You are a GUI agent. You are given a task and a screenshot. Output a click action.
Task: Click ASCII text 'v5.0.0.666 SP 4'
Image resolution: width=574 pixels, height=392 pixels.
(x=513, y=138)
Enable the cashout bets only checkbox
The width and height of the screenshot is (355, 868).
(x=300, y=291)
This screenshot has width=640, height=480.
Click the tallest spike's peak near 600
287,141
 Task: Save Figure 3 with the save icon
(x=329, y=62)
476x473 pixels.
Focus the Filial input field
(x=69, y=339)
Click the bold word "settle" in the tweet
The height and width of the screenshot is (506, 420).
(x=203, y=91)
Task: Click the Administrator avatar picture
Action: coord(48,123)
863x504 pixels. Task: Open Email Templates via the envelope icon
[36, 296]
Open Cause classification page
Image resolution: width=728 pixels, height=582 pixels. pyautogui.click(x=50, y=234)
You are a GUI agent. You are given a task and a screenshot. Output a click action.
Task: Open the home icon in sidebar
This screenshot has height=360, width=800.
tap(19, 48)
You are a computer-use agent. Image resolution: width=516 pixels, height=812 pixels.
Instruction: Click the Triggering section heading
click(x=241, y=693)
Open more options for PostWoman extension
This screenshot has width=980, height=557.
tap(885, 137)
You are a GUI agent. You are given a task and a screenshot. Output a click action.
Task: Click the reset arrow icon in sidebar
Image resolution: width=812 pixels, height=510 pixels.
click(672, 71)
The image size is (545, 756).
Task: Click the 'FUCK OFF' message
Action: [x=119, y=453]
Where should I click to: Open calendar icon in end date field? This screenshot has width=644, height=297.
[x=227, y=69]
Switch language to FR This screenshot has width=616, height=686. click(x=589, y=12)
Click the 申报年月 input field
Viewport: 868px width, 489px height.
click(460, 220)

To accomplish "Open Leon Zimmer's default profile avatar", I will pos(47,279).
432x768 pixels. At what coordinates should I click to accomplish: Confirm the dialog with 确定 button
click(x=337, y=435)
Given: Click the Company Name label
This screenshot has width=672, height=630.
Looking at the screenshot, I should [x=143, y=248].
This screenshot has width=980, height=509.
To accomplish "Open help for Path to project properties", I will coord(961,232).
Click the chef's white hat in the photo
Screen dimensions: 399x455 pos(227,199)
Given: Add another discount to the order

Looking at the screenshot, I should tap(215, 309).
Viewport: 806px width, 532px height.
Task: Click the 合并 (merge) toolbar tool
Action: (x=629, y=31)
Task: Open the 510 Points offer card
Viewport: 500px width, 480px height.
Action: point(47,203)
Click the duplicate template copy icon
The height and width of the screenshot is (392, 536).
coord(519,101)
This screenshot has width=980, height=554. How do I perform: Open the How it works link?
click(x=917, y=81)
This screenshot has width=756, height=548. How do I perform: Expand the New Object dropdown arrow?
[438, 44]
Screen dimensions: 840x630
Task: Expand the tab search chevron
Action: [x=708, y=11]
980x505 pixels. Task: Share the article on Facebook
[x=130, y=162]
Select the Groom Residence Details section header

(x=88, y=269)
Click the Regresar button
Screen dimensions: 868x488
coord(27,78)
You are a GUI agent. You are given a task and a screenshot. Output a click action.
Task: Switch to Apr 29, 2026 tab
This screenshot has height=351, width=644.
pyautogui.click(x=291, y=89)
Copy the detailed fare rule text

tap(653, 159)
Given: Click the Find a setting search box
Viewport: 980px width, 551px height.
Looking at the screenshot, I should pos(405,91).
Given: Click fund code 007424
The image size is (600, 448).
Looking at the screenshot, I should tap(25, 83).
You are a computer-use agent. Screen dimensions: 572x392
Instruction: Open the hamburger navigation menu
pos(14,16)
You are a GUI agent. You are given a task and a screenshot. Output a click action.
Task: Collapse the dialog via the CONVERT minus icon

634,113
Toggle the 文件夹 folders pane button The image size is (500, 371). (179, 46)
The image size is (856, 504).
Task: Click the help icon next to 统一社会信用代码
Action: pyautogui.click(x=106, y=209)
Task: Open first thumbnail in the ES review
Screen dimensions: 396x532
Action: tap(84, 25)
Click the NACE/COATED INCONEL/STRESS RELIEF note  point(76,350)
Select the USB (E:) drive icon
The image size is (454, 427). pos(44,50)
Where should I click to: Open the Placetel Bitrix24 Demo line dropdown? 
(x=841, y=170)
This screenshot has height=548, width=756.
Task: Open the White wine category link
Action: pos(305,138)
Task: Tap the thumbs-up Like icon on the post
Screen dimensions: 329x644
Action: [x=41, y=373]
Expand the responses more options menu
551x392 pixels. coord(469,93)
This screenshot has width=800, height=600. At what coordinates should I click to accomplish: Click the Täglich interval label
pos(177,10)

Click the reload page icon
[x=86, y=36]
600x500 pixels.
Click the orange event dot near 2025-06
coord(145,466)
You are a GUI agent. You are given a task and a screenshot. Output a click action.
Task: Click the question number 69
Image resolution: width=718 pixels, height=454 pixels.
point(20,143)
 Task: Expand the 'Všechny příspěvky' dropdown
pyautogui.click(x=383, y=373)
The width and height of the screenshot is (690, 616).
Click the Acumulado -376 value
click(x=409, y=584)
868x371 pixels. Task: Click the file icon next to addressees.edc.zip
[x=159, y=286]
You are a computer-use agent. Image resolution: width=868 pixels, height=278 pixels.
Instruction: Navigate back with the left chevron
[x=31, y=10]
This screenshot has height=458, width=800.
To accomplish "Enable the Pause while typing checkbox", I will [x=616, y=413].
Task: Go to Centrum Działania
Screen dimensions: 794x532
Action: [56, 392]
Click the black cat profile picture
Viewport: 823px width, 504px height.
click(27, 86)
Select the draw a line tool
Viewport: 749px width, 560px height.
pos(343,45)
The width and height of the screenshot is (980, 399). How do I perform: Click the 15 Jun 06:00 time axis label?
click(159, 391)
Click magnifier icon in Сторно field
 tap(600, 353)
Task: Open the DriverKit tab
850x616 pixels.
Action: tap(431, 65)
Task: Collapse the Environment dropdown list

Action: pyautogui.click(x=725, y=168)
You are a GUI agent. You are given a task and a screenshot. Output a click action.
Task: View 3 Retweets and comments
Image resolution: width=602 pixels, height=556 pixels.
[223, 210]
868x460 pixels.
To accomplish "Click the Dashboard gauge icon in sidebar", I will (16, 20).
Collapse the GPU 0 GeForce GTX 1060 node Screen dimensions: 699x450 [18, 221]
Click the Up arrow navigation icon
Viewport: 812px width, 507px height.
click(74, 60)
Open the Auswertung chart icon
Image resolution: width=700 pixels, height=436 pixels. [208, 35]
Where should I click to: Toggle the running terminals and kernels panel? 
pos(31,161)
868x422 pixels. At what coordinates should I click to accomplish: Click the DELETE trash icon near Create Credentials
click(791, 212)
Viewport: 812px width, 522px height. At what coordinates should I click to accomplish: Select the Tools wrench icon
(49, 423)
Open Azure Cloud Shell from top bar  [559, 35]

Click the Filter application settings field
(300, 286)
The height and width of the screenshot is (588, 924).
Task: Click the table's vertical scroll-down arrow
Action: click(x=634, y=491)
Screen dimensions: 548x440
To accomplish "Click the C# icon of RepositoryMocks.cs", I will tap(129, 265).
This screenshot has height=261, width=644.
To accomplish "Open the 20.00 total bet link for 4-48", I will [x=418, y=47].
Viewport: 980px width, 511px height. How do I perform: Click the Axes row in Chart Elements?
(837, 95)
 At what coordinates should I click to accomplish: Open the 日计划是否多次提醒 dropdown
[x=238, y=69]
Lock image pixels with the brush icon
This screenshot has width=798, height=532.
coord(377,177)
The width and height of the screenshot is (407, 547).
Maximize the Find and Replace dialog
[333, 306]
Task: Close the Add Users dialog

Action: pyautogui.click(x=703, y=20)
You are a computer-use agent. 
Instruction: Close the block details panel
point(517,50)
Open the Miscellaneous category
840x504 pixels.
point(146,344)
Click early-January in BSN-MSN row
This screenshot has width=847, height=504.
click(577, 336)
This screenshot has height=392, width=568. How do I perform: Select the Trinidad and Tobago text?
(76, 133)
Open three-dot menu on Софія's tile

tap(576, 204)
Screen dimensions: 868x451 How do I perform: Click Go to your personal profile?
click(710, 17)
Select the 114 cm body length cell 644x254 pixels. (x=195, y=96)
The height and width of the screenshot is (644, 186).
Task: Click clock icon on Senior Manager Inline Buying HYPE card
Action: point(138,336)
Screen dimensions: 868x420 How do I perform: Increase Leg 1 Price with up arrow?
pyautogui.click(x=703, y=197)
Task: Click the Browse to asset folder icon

^^^^

- TASK INSTRUCTIONS
Take the entries above and return only the lines from the one with "Click the orange event dot near 2025-06" to the one with "You are a computer-use agent. Image resolution: width=868", both included, unchanged.

- ANSWER TO THIS PROBLEM
Click the orange event dot near 2025-06
coord(145,466)
You are a GUI agent. You are given a task and a screenshot. Output a click action.
Task: Click the question number 69
Image resolution: width=718 pixels, height=454 pixels.
point(20,143)
 Task: Expand the 'Všechny příspěvky' dropdown
pyautogui.click(x=383, y=373)
The width and height of the screenshot is (690, 616).
Click the Acumulado -376 value
click(x=409, y=584)
868x371 pixels. Task: Click the file icon next to addressees.edc.zip
[x=159, y=286]
You are a computer-use agent. Image resolution: width=868 pixels, height=278 pixels.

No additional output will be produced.